Not that I've read it, but the original title of the book that has become The Girl with the Dragon Tattoo was Men Who Hate Women.

David Fincher's adaptation (the second, following a blockbuster 2007 version in author Stieg Larsson's original Swedish) makes all too clear why the title changed.

What was conceptualized as a mystery with, at its center, an excoriation of violence perpetrated upon women has become a series celebrated for its depiction of a woman committing acts of understandable, retaliatory violence.

And all of it is rendered absolutely justifiable because, even though the titular character Lisbeth Salander readily admits that she's "insane," totally maladaptive, she has been presented with a system (to put it mildly) that renders any other reaction even more insane. In other words, peer beyond the ink, the labret piercings and the glam-not-glam jet-black ensemble, and you have a young adult at the mercy of her legal guardian, who brutally rapes her in exchange for her supper.

Is this purportedly feminist scenario problematic? Yes, unquestionably. Is it valiant? Oy, next question. Is it the basis for an entertaining character? Let the bestseller charts speak for themselves.

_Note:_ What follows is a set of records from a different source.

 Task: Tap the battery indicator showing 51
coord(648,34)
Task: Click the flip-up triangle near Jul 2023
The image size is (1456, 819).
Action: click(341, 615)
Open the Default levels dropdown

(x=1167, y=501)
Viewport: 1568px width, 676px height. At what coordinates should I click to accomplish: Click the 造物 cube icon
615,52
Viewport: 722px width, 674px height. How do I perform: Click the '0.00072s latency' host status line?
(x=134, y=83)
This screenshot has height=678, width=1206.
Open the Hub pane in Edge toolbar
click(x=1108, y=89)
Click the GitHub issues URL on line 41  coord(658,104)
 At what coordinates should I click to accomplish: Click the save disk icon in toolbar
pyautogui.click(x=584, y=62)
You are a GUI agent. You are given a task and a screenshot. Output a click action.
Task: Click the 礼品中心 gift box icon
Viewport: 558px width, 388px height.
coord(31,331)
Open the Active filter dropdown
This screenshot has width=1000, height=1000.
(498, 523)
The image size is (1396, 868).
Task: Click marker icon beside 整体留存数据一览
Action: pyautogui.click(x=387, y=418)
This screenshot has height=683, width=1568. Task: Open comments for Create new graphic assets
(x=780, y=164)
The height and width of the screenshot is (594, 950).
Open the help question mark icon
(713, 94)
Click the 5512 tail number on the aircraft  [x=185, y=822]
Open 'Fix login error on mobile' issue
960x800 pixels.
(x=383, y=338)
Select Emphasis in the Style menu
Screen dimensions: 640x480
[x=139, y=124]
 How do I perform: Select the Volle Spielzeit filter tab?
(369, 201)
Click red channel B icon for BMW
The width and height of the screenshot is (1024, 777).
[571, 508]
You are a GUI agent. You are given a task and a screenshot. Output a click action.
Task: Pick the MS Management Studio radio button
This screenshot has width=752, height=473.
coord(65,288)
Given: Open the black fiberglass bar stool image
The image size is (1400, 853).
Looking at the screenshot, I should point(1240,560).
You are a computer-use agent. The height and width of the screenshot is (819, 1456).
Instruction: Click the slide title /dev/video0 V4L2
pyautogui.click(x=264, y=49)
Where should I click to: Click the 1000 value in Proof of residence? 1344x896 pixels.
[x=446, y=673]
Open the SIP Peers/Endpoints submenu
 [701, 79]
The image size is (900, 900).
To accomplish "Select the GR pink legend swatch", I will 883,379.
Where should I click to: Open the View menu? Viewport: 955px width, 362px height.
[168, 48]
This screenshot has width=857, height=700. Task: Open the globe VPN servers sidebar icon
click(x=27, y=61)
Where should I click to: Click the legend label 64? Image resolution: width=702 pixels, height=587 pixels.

Though the "A" story of Dragon Tattoo concerns debased journalist Mikael Blomkvist's assignment from Henrik Vanger, member of a self-made family of industrialists, to track down the person who killed Henrik's great-niece Harriet, most audiences would probably not give a cuss if Blomkvist were entirely replaced in the plot by Scooby Doo and the Mystery Machine.

This is Lisbeth's show, and if Fincher's movie appears to get off to a slow start, it's largely because the set-up for Daniel Craig's Nancy Drew-ish mission promises a dreadful amount of screen time spent turning yellowed book pages, zooming in on digitized photos until they only resemble grains of quicksilver, engaging in brittle conversations with ropey old distant relatives and scanning the Bible for its most prurient Old Testament tales from the crypt.

This when most people would rather just see Lisbeth (played by Rooney Mara here, but who could've likely been rendered memorable by just about anyone, to be honest) do unto others with a specifically-shaped piece of metal.

Fincher -- coming off a string of complex but remote movies both underheralded (The Curious Case of Benjamin Button) and overexposed (The Social Network) -- brings to Larsson's text a similar sense of jaundiced discontent. (Seriously, does D.P. Jeff Cronenweth smear his lens with mustard before every shot?) But he stops short of taking a gruesome swan dive into the cesspool this material requires, as he did back in 1995 with Se7en. In fact, the only moment Fincher really gives into the Millennium books' darkest impulses is during another of his typically jaw-dropping abstract credits sequences -- this one a study in alabaster liquids that suggests Jan Švankmajer having a vivid daymare inside an Apple store.

Whenever The Girl with the Dragon Tattoo keeps its title character in the mix, it works, if even only as a parody (as when a stone-faced Lisbeth asks permission to dispatch a dangerous psycho: "May I kill him?"). Whenever it strays, even Fincher's silken pallor can't keep it silky compelling.